_Questions à traiter_
(a) Recopiez le passage du texte sur la démence en commençant aux mots « [...] Je l'ai » et en vous arrêtant après « que la mienne. ».
(b) D'après le texte sur la démence, quelles activités permettent aux personnes âgées de continuer de bouger et de retarder la démence ?

_Texte à lire_
_ _ _ _ _
Il y a des moyens qui peuvent être efficaces pour prévenir la démence. Il est utile de conserver un poids santé en faisant régulièrement de l'exercice et en s'alimentant sainement. Il est aussi recommandé de limiter la consommation d'alcool, de s'abstenir de fumer et de garder une tension artérielle saine. D'ailleurs, il est important de sensibiliser les gens. Il est clair qu'il faut encourager les Canadiens de plus de 65 ans à être plus actifs, mais nous devons aussi élaborer des programmes et des stratégies nationales de publicité qui s'adressent aux personnes âgées et sont axées sur les activités qu'elles peuvent avoir pour continuer de bouger et retarder la démence. Ces activités comprennent la marche, la natation, les exercices aérobiques et les exercices en piscine.

Honorables sénateurs, les effets de la maladie sont très importants. Comme nous n'avons pas encore de tests simples pour diagnostiquer la démence et qu'il n'existe ni remède connu, ni moyen de réparer les dégâts, il est indispensable de faire de la prévention la grande priorité. Il est essentiel de nous occuper non seulement de ceux qui sont atteints par la maladie, mais aussi de ceux qui les soignent. Il peut souvent être extrêmement lourd à bien des égards de prendre en charge un être cher atteint de démence. Il faut, bien entendu, dispenser des soins corporels, mais c'est souvent le poids psychologique qui peut laisser les traces les plus profondes et les plus durables. Lorsqu'on lui a demandé, au départ, de parler de son état à l'émission The Current à la CBC, Darce Fardy a fait remarquer que, avec beaucoup de bon sens, on avait demandé à son épouse de participer à l'interview. Dans l'un de ses articles, il écrit ce qui suit :

[...] Je l'ai dit à maintes reprises, lorsque la démence survient, la famille en souffre autant que la personne diagnostiquée.

Dorothea ne souhaite pas autant que son mari, un ancien journaliste, attirer l'attention du public. Mais elle reconnaît que les gens doivent entendre son histoire tout autant que la mienne.
_ _ _ _ _
_Matériel fourni_

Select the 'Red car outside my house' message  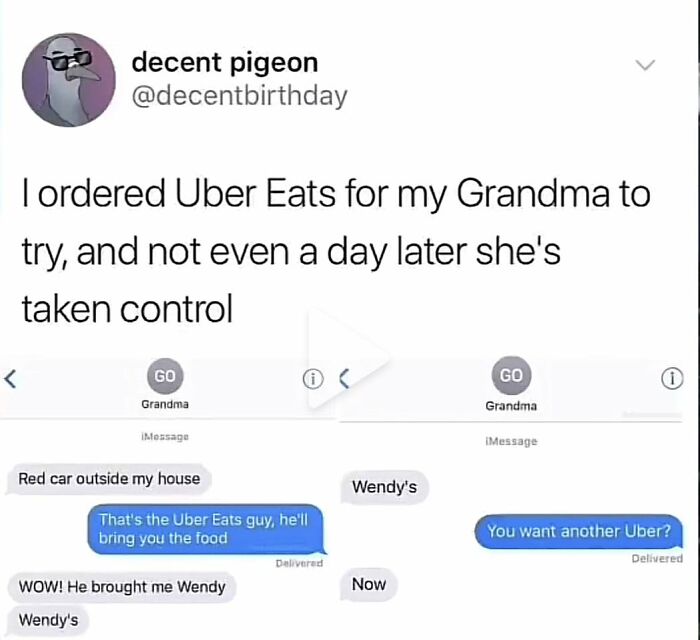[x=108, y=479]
_ _ _ _ _
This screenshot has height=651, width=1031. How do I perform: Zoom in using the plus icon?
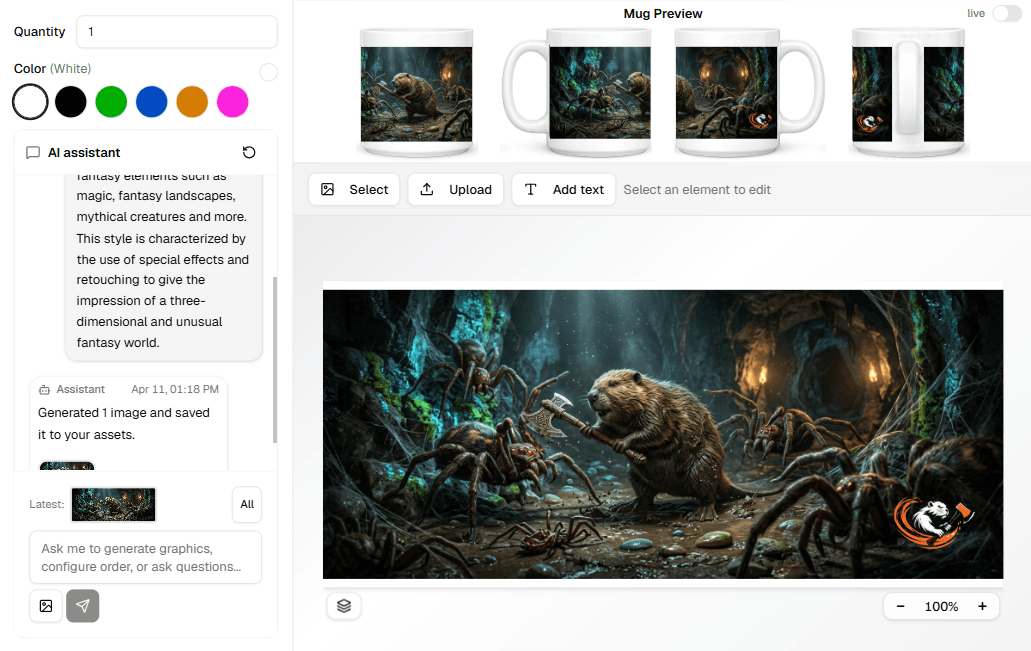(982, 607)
_ _ _ _ _
_Réponses attendues_
(a)
[...] Je l'ai dit à maintes reprises, lorsque la démence survient, la famille en souffre autant que la personne diagnostiquée.

Dorothea ne souhaite pas autant que son mari, un ancien journaliste, attirer l'attention du public. Mais elle reconnaît que les gens doivent entendre son histoire tout autant que la mienne.

(b) La marche, la natation, les exercices aérobiques et les exercices en piscine.